Только странное, бередящее, беспокоящее чувство в душе…

Между тем гигантский обрыв, перед которым стоял Волкодав, обладал именем, причём вроде бы не особенно подходящим. Люди называли его Зазорной Стеной. Проезжая дорога не подходила к нему близко, делая порядочный – и похоже, намеренно устроенный – крюк. Впервые узнав о Стене и о дороге, как бы в смущении обходившей её, Волкодав поневоле вспомнил о Кайеранских трясинах: мимо них тоже ведь когда-то старались не ездить…

«Нет, – сказал ему собеседник, торговец резным перламутром из Озёрного края. – Я не слыхал, чтобы пропадал кто-нибудь из ночующих под Стеной. И разбойники поблизости не таятся, да и не место им там, если хорошенько подумать. Дело в том, что Стена… Не знаю даже, как тебе объяснить. Просто, когда приходишь туда, сразу делается понятно, зачем люди не устраиваются близ неё на ночлег. Да и днём стараются побыстрей проезжать мимо…»

«А почему – Зазорная?»

Торговец был из тех, с кем горцы-итигулы, по их выражению, вместе ели хлеб.

«Потому, – ответил он, – что там ты как бы зришь не предназначенное для твоих глаз. Подсматриваешь…»

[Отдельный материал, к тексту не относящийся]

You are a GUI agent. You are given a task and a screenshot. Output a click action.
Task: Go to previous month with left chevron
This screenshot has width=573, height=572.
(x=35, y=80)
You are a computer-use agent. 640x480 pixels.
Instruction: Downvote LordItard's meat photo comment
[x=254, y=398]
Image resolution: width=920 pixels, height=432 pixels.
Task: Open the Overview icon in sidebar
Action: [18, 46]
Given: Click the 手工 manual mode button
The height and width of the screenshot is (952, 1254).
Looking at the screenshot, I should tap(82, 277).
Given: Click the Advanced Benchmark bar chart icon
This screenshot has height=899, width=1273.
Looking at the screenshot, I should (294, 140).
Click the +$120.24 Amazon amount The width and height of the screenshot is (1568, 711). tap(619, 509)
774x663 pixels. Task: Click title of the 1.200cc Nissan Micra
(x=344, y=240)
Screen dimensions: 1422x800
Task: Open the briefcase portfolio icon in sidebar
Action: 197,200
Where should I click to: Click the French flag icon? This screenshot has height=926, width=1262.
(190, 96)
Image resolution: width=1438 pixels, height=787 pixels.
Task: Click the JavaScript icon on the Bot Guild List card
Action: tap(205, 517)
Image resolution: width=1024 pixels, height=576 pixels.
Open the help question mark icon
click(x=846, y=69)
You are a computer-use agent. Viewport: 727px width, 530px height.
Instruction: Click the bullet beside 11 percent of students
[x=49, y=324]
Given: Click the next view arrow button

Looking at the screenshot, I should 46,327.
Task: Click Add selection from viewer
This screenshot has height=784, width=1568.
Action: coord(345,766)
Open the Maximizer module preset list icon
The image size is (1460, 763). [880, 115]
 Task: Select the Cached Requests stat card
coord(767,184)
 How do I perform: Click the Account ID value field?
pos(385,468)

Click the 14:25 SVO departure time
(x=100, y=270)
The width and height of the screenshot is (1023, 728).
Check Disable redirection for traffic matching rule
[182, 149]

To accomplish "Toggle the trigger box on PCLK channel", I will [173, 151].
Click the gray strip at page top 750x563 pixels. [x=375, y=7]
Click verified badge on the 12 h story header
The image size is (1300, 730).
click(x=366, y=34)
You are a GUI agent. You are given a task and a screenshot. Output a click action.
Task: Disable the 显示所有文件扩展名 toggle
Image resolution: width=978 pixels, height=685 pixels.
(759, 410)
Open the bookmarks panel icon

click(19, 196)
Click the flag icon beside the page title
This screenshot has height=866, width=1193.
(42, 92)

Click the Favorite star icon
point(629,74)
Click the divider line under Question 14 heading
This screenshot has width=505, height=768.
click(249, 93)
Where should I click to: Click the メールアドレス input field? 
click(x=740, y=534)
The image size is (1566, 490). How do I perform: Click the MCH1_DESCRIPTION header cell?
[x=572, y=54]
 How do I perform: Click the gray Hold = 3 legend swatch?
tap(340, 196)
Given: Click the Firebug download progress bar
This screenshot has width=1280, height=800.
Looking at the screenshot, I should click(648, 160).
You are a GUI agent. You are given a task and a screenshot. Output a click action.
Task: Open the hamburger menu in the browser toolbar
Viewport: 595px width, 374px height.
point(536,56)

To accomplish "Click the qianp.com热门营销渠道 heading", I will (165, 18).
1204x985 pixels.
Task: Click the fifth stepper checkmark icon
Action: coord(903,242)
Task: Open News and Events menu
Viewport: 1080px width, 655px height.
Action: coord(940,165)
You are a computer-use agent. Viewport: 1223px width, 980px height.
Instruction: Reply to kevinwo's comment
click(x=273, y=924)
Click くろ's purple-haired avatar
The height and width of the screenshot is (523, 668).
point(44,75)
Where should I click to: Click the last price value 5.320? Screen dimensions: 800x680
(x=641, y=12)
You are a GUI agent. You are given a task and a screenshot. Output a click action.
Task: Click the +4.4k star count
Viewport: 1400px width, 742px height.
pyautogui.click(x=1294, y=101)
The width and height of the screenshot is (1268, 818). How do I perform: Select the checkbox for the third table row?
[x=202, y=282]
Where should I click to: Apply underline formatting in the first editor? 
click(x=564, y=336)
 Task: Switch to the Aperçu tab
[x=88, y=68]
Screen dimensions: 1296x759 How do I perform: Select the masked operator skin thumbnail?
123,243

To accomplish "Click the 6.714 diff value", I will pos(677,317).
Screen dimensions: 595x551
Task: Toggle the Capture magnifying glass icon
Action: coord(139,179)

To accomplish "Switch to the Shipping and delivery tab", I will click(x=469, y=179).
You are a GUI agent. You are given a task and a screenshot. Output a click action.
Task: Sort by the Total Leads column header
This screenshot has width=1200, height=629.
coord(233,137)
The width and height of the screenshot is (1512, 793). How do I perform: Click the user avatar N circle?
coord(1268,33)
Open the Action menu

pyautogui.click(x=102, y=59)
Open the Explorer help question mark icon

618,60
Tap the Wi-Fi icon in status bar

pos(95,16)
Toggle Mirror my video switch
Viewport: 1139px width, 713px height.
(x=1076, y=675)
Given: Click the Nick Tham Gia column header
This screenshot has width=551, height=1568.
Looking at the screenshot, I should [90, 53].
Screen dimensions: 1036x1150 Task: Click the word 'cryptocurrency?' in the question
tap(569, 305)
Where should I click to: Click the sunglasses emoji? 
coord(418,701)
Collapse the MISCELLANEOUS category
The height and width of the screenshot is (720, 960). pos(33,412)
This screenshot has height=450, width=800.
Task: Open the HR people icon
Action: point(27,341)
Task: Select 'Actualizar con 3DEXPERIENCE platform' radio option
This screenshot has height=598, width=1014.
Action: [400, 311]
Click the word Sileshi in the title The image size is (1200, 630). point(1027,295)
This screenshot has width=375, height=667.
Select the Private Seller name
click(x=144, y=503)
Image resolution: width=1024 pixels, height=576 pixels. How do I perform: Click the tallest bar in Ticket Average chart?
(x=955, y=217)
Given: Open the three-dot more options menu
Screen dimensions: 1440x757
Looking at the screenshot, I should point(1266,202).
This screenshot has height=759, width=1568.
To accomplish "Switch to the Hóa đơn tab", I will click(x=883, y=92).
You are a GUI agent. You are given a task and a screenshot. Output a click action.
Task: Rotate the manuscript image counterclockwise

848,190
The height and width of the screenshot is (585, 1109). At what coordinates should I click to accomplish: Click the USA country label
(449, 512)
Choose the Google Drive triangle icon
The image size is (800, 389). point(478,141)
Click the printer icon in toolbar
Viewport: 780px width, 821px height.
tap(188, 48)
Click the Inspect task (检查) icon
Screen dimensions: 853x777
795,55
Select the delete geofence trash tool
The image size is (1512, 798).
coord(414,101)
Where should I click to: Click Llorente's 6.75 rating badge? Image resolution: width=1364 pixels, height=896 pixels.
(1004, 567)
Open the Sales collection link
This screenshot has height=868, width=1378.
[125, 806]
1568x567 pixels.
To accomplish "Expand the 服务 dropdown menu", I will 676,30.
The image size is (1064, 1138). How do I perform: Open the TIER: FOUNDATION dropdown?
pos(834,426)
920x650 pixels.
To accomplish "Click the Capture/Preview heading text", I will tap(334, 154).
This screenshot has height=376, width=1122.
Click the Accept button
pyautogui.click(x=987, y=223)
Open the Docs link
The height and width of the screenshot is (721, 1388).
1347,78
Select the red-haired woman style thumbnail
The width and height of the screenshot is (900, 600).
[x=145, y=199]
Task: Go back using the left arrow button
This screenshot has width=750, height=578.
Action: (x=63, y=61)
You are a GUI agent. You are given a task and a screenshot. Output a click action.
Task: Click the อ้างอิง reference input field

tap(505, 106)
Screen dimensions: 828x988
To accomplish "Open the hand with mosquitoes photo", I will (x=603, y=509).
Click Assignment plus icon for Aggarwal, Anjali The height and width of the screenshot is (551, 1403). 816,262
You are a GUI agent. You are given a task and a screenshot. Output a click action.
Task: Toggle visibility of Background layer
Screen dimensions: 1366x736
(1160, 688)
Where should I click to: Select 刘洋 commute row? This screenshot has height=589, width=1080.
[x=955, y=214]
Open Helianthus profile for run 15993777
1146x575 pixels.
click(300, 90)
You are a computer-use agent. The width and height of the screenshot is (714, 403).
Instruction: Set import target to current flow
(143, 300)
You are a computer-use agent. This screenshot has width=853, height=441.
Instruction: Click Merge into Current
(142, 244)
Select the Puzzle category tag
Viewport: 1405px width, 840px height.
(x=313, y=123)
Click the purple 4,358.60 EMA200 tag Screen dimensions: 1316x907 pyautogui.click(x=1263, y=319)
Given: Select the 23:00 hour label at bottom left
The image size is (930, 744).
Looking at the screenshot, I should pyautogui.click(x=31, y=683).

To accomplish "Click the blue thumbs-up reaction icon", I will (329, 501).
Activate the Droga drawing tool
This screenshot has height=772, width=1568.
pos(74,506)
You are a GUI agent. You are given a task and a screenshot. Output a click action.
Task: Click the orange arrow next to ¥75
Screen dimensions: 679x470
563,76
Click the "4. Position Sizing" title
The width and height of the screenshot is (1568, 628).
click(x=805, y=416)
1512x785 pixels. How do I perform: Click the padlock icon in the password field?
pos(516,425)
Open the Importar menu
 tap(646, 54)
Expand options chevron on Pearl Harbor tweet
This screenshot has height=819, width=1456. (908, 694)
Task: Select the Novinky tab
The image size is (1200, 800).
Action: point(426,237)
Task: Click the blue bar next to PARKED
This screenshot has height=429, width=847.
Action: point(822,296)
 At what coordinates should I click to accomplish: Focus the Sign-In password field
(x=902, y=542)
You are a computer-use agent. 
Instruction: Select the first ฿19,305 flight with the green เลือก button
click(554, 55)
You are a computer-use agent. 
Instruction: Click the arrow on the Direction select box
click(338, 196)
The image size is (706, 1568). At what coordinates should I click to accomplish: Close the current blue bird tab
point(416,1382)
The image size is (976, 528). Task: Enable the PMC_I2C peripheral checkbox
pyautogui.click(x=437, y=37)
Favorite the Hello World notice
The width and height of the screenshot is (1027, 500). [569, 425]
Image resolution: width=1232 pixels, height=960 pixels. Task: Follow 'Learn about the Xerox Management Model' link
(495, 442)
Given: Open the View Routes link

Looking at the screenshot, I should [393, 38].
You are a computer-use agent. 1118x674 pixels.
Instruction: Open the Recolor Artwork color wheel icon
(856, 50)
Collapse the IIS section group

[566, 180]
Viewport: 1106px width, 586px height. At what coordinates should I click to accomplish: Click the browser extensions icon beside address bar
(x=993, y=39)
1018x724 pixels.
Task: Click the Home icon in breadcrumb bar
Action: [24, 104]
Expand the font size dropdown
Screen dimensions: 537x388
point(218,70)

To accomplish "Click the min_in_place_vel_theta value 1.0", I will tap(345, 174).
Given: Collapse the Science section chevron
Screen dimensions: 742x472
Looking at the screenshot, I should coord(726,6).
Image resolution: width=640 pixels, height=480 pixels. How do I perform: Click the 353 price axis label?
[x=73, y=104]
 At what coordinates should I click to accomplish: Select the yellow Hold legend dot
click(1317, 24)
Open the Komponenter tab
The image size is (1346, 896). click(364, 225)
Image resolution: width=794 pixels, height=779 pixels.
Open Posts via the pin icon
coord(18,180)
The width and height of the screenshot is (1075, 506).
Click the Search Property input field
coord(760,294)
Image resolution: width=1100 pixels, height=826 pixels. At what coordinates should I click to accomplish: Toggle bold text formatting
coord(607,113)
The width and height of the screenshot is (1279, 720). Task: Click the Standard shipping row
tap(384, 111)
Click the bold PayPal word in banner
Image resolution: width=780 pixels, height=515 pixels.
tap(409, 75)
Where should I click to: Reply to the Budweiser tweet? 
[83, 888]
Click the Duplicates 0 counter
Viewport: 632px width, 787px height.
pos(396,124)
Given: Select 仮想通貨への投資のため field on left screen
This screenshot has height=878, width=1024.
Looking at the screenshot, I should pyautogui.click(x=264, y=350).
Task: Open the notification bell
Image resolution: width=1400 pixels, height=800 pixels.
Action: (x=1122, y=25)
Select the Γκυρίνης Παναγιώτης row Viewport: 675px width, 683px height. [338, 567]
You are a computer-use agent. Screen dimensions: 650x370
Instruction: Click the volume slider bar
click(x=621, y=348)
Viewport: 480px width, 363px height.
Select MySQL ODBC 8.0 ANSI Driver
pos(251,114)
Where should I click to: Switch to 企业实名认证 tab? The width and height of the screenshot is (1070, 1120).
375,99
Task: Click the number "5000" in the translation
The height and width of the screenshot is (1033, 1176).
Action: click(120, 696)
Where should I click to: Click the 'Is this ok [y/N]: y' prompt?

Зазирать вправду означало наблюдать скрытое, да не по нечаянности скрытое, а такое, что думали от тебя намеренно утаить.

«Понятно», – сказал тогда венн. Про себя же подумал, что название было очень древним. Его даже выговаривали немного не так, как было принято в нынешнем языке. А древние имена, как Волкодав не раз уже убеждался, обычно несли в себе гораздо больше значений, нежели усматривал в них современный народ.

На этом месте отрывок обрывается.